Shaw wrote that he thought life in wartime was harder for the family members left behind than for the soldiers in the field, and Annie undoubtedly thought he was right. Guzzy gives life to Annie’s own upbringing – she and Shaw were both the children of staunch northern Abolitionists – and how that impacts her decision to marry despite the very real threat of heartbreak. She explains both the love between a man and a woman, and an individual and their country, as “complicated.” Annie and Rob’s relationship is complicated not just by the usual interpersonal foibles of humanity, but by the fact that they both knew they were an integral part of something much larger and more important than themselves.

Shaw was buried in a mass battlefield grave, along with many of his soldiers. It wasn’t thought necessary to give blacks and their families the closure and dignity of returning the bodies home for individual burial with religious rites.

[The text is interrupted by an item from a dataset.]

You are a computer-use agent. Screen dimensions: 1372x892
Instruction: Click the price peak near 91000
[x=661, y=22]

But there was national outcry that a white man should so interred. The Shaw family, Annie included, issued a statement that they did not want Shaw’s body moved and saw nothing dishonorable or improper about his burial among his men.

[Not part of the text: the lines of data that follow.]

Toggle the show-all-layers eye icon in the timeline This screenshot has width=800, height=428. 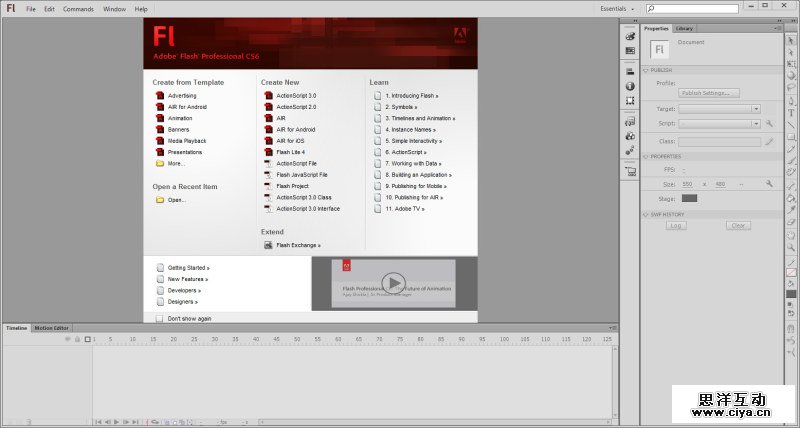(67, 339)
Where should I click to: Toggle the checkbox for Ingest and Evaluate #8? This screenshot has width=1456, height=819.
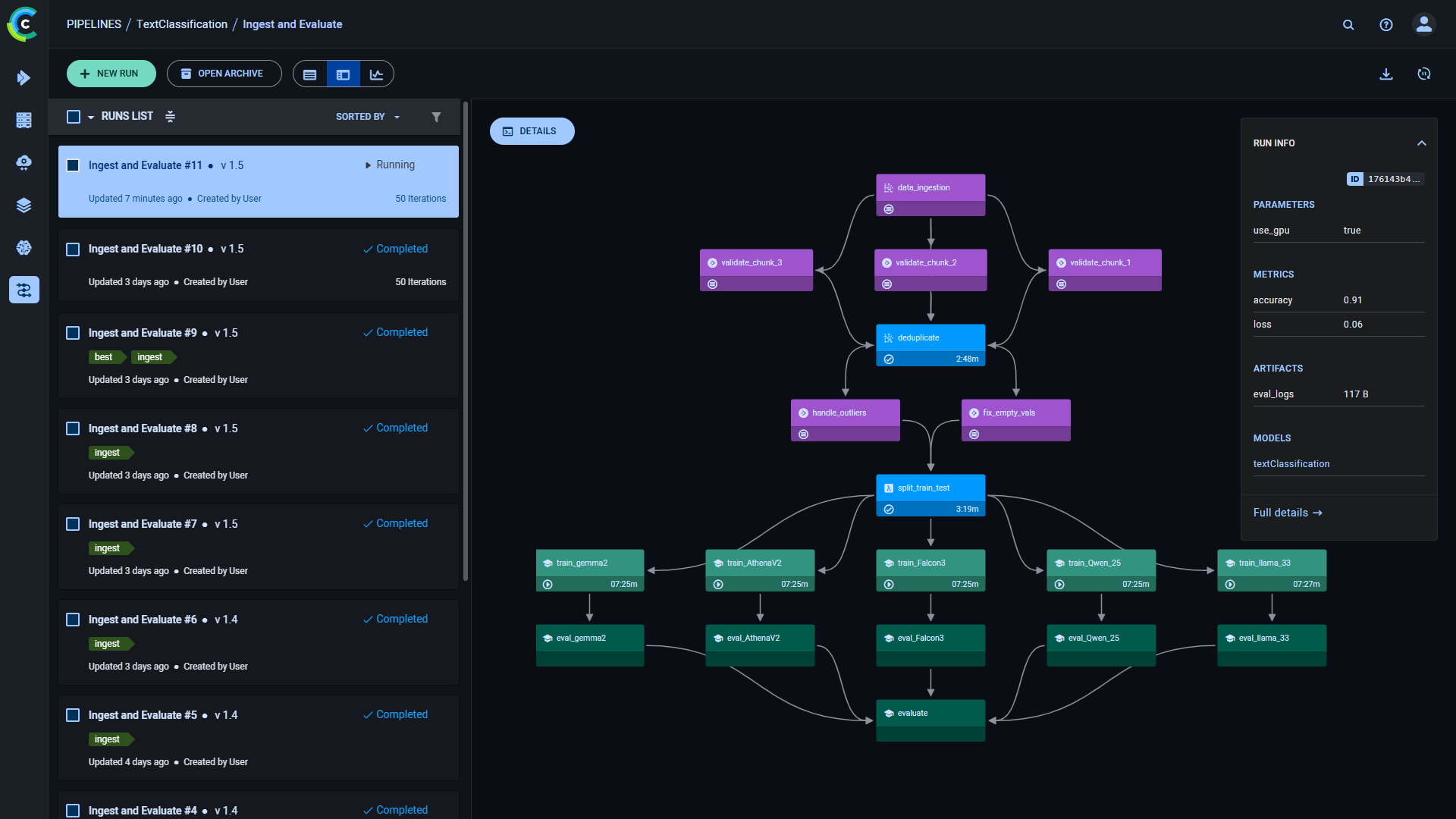pyautogui.click(x=74, y=428)
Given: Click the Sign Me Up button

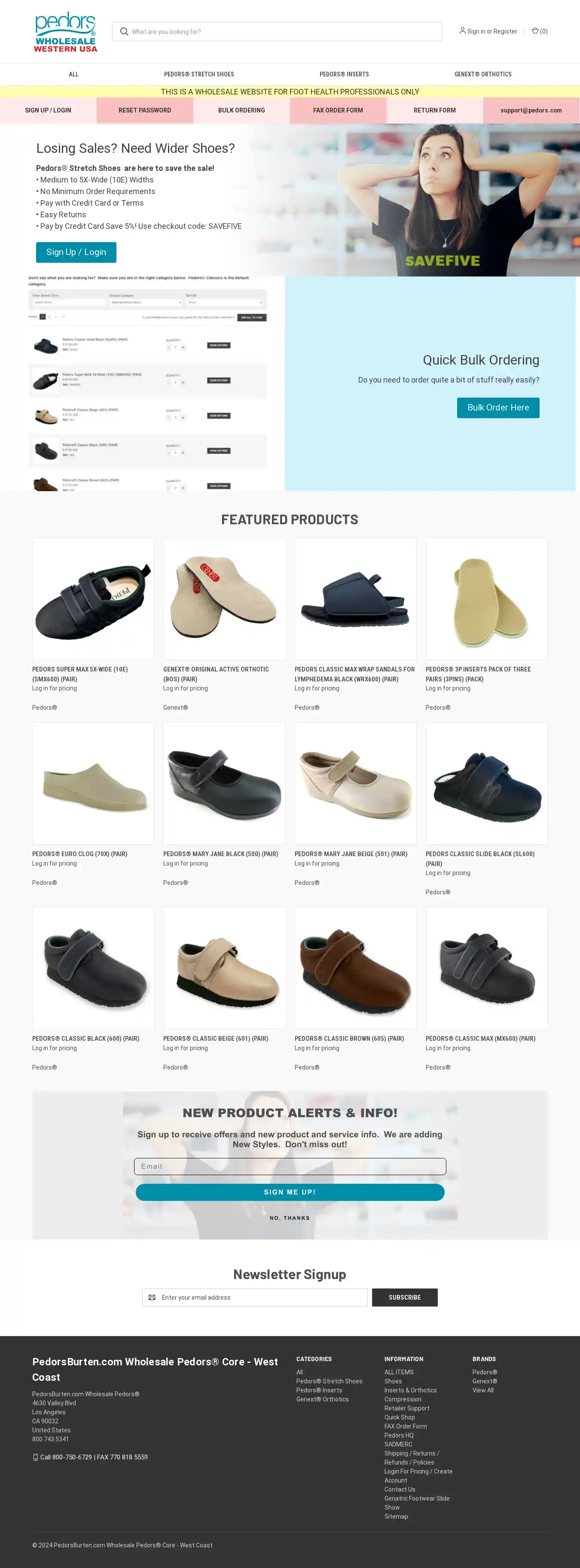Looking at the screenshot, I should pos(290,1192).
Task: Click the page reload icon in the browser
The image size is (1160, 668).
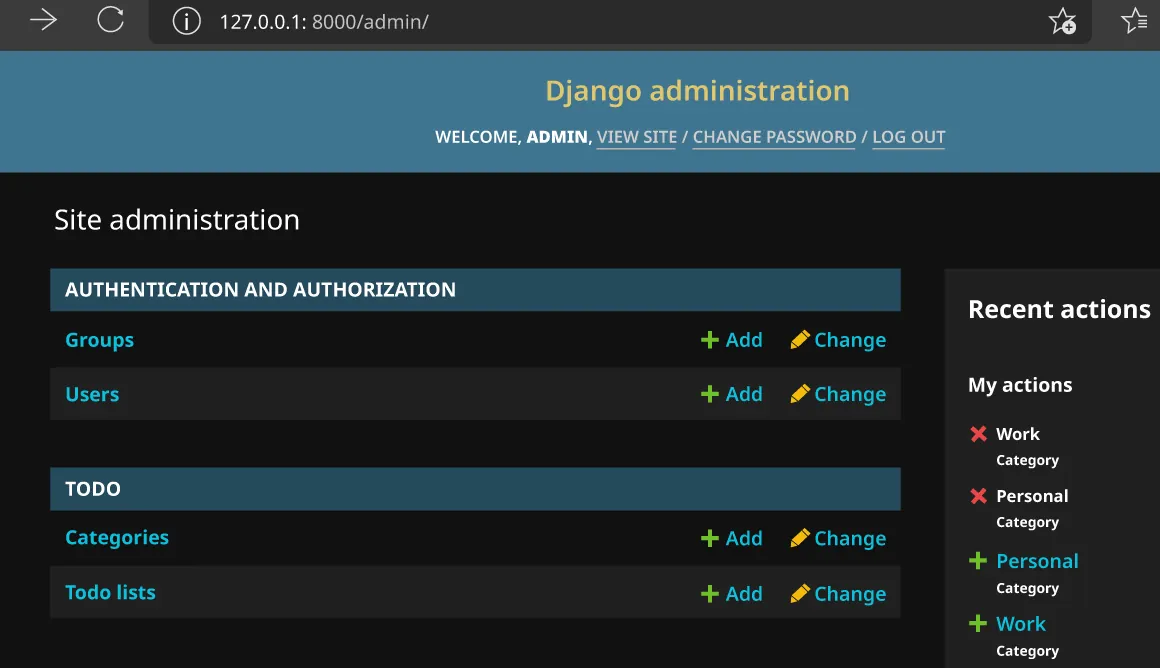Action: [x=110, y=22]
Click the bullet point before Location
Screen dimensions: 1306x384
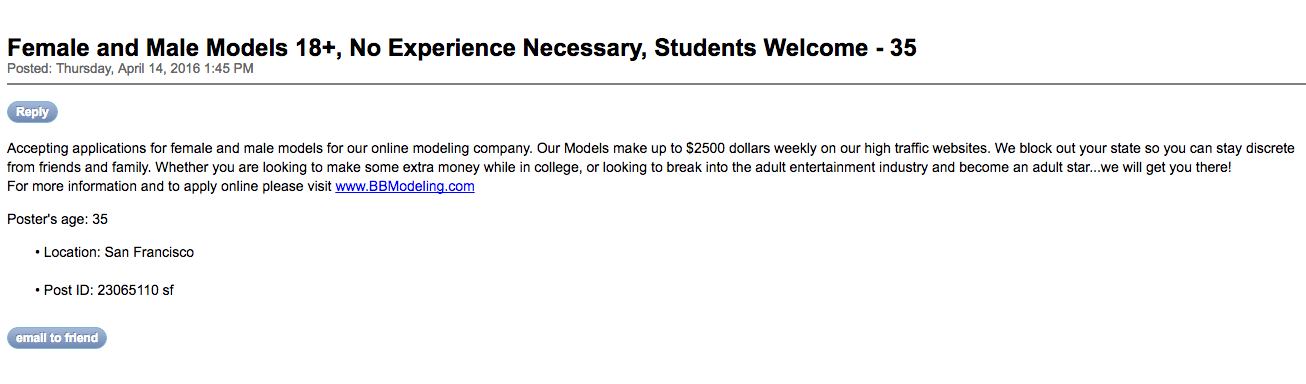coord(37,253)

Annie admits at the outset to knowing little about black people, or slavery, or what the Emancipation Proclamation, the marshaling of the 54th, or even the Civil War itself would mean for the country and how she individually feels about it. By the end she has grown and learned tremendously from her personal tragedy and how her husband’s public life has affected national affairs. This knowledge brings her to her decision and the announcement that concludes the play.

Guzzy provides excellent director’s notes and background information – including handsome photos of Rob and Annie – in the program. I cannot recommend this show highly enough as a profoundly moving educational and emotional experience that helps bring you closer to the times and the people the ongoing restoration of Ventfort Hall strives to recreate.

The Colors of War: A Story of Love and Courage will run through September 1 at Ventfort Mansion and Gilded Age Museum, 104 Walker St., Lenox, MA. Performances are scheduled every Thursday and Friday at 7:30 pm, every Saturday at 4:00 pm and every Sunday at 10:00 am. Tickets are $25 per person with discounts for groups of 10 or more. Reservations are encouraged due to limited audience space. The show runs an hour and fifteen minutes with no intermission and is suitable ages 12 and up, although younger teens will probably need a little preparatory history lesson to really enjoy the play. For further information and to purchase tickets call Ventfort Hall at 413-637-3206.

* The 1989 film Glory, starring Matthew Broderick, tells of Col. Shaw’s life and the events surrounding the marshaling and deployment of the Massachusetts 54th. Oddly, Annie is not depicted in the film, but the VHS recording of Glory and a collection of Shaw’s letters entitled The Blue-Eyed Child of War: The Civil War Letters of Colonel Robert Gould Shaw, well edited by Russell Duncan, are available for sale in the Ventfort Hall gift shop.